Nous avons, en procédant à des examens opératoires systématiques d'enfants (de 6 à 15 ans) en situation d'échec ou de difficultés d'apprentissage scolaire, confirmé les observations de RAMOZZI-CHIAROTTINO. Ces enfants sont enfermés dans "l'ici et maintenant", dans le présent de la perception actuelle et de l'évocation imagée. Faute d'abstraction réfléchissante, ces enfants ne pensent pas. Ils assistent à des spectacles internes (images, souvenirs imagés) et externes (télévision, réel) qui s'imposent à eux avec leur organisation propre, mais ils n'effectuent aucun rapprochement entre maintenant et auparavant, entre cet objet et cet autre, cet événement et cet autre, etc. pour établir entre eux des rapports de liaison et de différence. Or, ces rapports ne sont pas lisibles dans l'expérience. Ils sont produits par l'activité de réflexion du sujet et appliqués aux éléments du milieu. Faute de cette activité, ces enfants subissent tout ce qui leur arrive et n'agissent pas à proprement parler en ce sens qu'ils se contentent de reagir au coup par coup, sans prévision, sans prise en compte de l'expérience antérieure, etc. Ces enfants n'ont donc pas construit le temps, l'espace, la causalité, ne maîtrisent pas le langage, etc. de la même manière que les enfants décrits par RAMOZZI-CHIAROTTINO.

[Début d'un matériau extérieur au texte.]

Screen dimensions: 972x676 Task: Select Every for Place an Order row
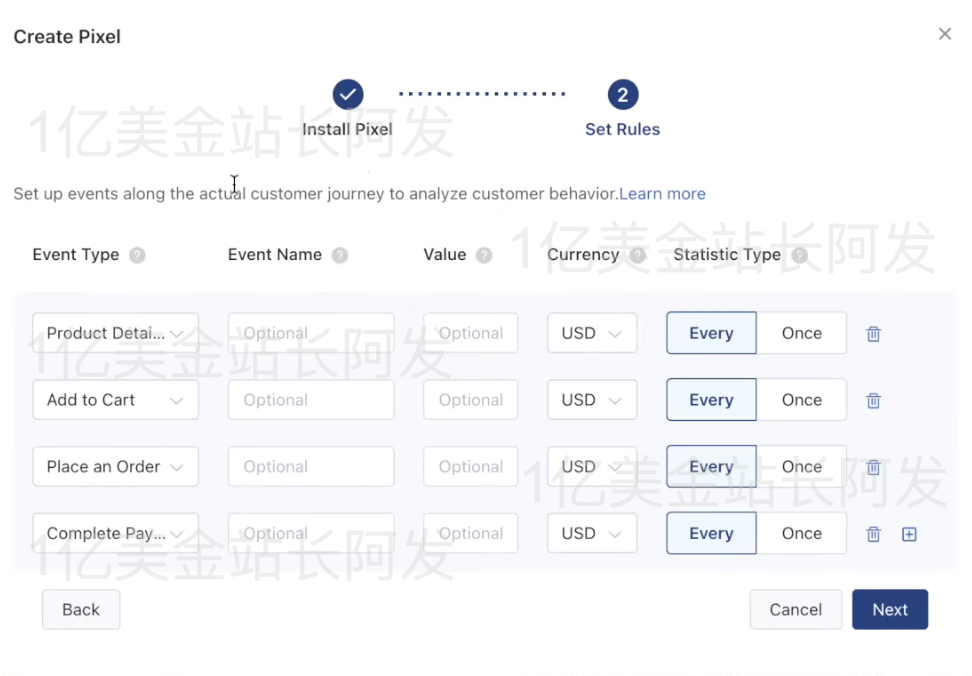[x=711, y=466]
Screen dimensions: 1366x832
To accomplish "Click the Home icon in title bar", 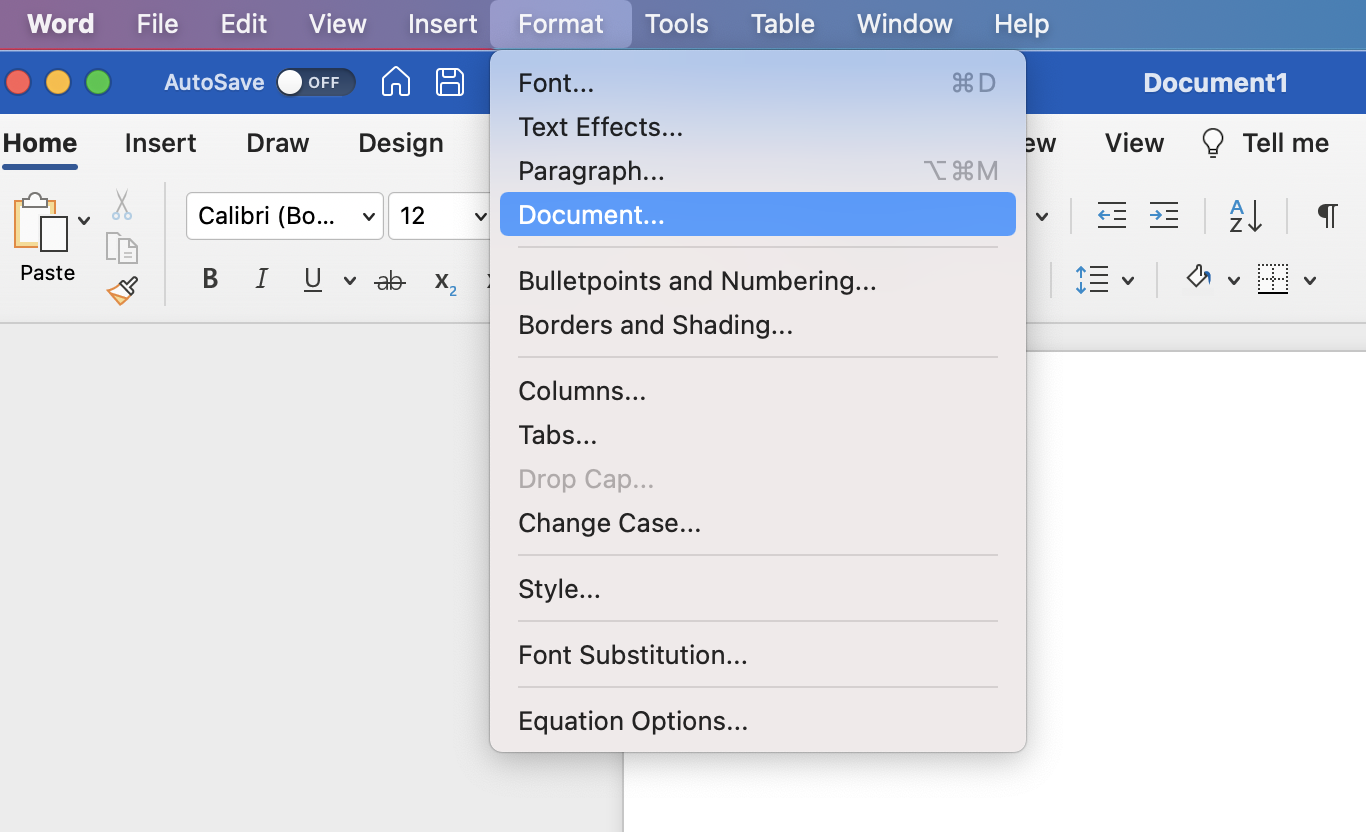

L'expérience nous a en outre enseigné que seule l'abstraction réfléchissante (et l'abstraction réfléchie qui la couronne) permettrait de sortir ces enfants de difficulté. Confirmation, à des milliers de kilomètres de distance, de la pertinence des travaux de RAMOZZI-CHIAROTTINO et notamment de ce qu'elle écrit:

No entanto, como acreditamos que a construção em nível endógeno se dá por um processo de abstração reflexiva, é absolutamente necessário que se refaça o processo de construção, geneticamente (p. 102).

Les développements théoriques auxquels nous nous sommes livré sur le sujet et le milieu devraient permettre — ils donnent actuellement lieu à des travaux de thèse —, comme ils nous le permettent déja, d'effectuer les recherches anamnéstiques les plus solides, en fonction de la nature des troubles et des descriptions fournis par l'observation, afin de construire les remédiations les plus appropriées.

Si, au surplus, nos propres déductions épistémologiques sont pertinentes, il semblerait possible, dans la continuité de ces travaux, d'ouvrir la psychologie à l'être humain pris comme totalité et de fonder une authentique science de l'homme, tout en maintenant et en favorisant, par la relativité du point de vue, l'approche partielle ou sectorielle de structures ou d'ensembles structurés "discrets" du sujet, pour un meilleur approfondissement des parties le composant dans l'harmonie du tout.